Texte d'exercice:
________________________________________
Il désigne « la conscience morale » le surmoi comme instance qui viendrait veiller sur l’idéal du Moi, il fait le lien avec « le délire d’observation » Freud désigne le conflit entre « conscience morale », le Surmoi, et motions pulsionnelles du ça. Il convient de la pathologie de ce processus.
Freud rappelle que le sentiment d’estime de soi dépend de la libido narcissique. Il rajoute et rappelle « qu’être aimé représente le but et la satisfaction dans le choix d’objet narcissique ». Pour l’auteur l’investissement narcissique dans l’objet aimé abaisserait l’estime de soi. Les incapacités ou les troubles somatiques abaisseraient l’estime de soi et c’est dans ce fait que Freud oriente sa recherche de la source des névroses de transfert puisque les investissements libidinaux seraient retirés du Moi. La relation entre l’estime de soi et les investissements libidinaux d’objet (érotisme) dépendra d’une part de leur conformité avec le Moi et d’autre part s’il n’ont pas été refoulé par celui-ci. Selon Freud aimer abaisserait l’estime de soi tandis qu’être aimé, posséder et aimé relèverai ce sentiment. Ainsi on comprend qu’il dit que le bénéfice secondaire de l’action d’aimer relève l’estime de soi. Partant de ce fait que l’investissement érotique ou libidinal d’objet amoindri le sentiment d’estime de soi Freud nous dit que le désinvestissement d’objet conduit à un réenrichissement du Moi. L’amour heureux selon lui dépendrait de l’intrication de la libido du Moi et de la libido d’objet.
________________________________________
Données enregistrées:
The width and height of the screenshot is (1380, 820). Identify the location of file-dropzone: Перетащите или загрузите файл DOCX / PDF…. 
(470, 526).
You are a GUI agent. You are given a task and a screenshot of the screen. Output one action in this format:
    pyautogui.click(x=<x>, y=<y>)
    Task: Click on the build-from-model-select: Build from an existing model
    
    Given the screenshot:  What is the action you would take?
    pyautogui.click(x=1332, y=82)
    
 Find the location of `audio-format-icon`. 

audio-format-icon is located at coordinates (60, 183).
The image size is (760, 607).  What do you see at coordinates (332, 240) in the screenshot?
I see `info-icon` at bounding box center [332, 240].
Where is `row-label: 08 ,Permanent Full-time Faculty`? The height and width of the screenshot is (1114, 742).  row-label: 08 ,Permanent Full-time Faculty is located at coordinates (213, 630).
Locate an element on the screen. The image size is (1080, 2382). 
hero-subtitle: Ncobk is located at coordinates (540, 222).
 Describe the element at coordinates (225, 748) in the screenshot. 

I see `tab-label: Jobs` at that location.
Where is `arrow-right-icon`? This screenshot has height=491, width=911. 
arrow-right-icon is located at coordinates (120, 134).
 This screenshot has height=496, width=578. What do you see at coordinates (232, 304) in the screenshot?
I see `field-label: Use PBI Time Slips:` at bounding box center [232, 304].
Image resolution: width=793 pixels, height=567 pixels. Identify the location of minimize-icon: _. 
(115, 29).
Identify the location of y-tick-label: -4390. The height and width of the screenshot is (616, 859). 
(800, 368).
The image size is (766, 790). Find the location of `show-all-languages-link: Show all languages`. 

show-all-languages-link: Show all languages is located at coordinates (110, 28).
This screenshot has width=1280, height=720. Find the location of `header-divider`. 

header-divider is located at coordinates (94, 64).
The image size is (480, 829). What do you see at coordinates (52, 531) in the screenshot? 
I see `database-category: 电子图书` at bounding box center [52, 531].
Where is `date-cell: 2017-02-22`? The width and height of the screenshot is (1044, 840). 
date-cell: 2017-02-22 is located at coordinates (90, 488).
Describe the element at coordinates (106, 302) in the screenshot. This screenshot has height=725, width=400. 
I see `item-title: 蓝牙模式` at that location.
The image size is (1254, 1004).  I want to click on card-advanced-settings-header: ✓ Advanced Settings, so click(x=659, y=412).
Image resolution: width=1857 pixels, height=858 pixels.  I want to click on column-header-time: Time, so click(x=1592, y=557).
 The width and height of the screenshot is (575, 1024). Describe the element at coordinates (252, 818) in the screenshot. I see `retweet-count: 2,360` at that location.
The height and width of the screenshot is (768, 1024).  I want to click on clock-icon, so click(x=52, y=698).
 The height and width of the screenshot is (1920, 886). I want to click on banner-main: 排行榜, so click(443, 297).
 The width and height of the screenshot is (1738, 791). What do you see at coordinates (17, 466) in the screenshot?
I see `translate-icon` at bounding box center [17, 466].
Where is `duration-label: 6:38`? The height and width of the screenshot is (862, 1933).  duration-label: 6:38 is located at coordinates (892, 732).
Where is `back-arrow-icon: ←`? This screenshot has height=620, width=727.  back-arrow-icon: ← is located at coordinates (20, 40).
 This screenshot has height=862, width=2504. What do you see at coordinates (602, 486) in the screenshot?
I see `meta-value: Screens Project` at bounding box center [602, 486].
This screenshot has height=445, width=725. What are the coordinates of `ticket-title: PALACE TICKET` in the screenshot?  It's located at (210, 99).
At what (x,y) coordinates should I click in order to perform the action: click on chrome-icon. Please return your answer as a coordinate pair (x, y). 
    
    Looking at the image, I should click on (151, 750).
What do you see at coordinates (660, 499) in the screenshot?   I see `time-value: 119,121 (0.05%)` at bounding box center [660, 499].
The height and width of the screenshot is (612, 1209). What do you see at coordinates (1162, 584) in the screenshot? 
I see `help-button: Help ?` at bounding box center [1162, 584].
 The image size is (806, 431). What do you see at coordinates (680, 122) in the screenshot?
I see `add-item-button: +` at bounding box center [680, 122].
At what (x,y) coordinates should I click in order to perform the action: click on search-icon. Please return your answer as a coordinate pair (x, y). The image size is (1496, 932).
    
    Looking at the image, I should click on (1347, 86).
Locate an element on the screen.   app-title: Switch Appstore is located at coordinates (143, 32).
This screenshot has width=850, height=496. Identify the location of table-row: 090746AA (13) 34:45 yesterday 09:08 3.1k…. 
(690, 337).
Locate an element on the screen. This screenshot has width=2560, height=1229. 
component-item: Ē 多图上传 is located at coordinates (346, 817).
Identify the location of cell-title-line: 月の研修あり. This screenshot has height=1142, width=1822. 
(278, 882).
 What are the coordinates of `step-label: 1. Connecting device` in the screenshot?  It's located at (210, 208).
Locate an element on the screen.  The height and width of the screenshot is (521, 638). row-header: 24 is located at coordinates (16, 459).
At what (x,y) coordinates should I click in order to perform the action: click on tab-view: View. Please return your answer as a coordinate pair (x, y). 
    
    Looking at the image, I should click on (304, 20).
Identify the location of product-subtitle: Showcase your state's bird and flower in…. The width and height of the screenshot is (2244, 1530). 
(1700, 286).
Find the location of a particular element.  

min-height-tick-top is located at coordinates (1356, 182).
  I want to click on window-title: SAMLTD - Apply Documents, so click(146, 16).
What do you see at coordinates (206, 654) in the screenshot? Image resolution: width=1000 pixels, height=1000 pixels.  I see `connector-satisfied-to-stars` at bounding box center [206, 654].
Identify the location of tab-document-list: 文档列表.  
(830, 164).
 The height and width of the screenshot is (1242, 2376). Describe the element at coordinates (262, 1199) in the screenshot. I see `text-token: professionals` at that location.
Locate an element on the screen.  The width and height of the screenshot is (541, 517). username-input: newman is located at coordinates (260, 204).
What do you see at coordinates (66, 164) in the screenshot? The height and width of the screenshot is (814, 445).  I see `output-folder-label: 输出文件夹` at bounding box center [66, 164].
________________________________________
Consigne: Pourriez-vous écrire la suite du texte sur l'estime de soi et la libido narcissique chez Freud, en reprenant juste après sa dernière phrase ?

Réponse:
L’opération qui contribuerait au développement du Moi serait par conséquent de s’éloigner du narcissisme primaire en déplaçant la libido primaire sur l’idéal du moi qui serait, selon lui imposé par l’influence extérieure. Ensuite, toujours selon Freud le Moi se trouvant affaiblit se réenrichira de par son idéal du Moi et les satisfactions objectales (bénéfices secondaires ou retour de l’investissement libidinal). Freud nous dit que le Moi serait composé d’une part de narcissisme primaire, puis de l’idéal du moi qui est la source de l’investissement libidinal primaire, et des satisfactions libidinales (retour des investissements) Freud sans le nommer énonce l’idéal du Moi et le surmoi comme censeur de celui-ci dans ses investissements libidinaux. Il nous dit que la censure des investissements effectuée par le surmoi introduit dans l’inconscient la partie refoulée. Freud nous dit que l’idéal du Moi aurait pour fonction le développement du Moi et qu’au contraire si la censure paraît trop importante l’idéal du moi se trouvant atrophié c’est le narcissisme primaire qui serait dominant et donnerait lieu à des perversions (fixation sadique anale).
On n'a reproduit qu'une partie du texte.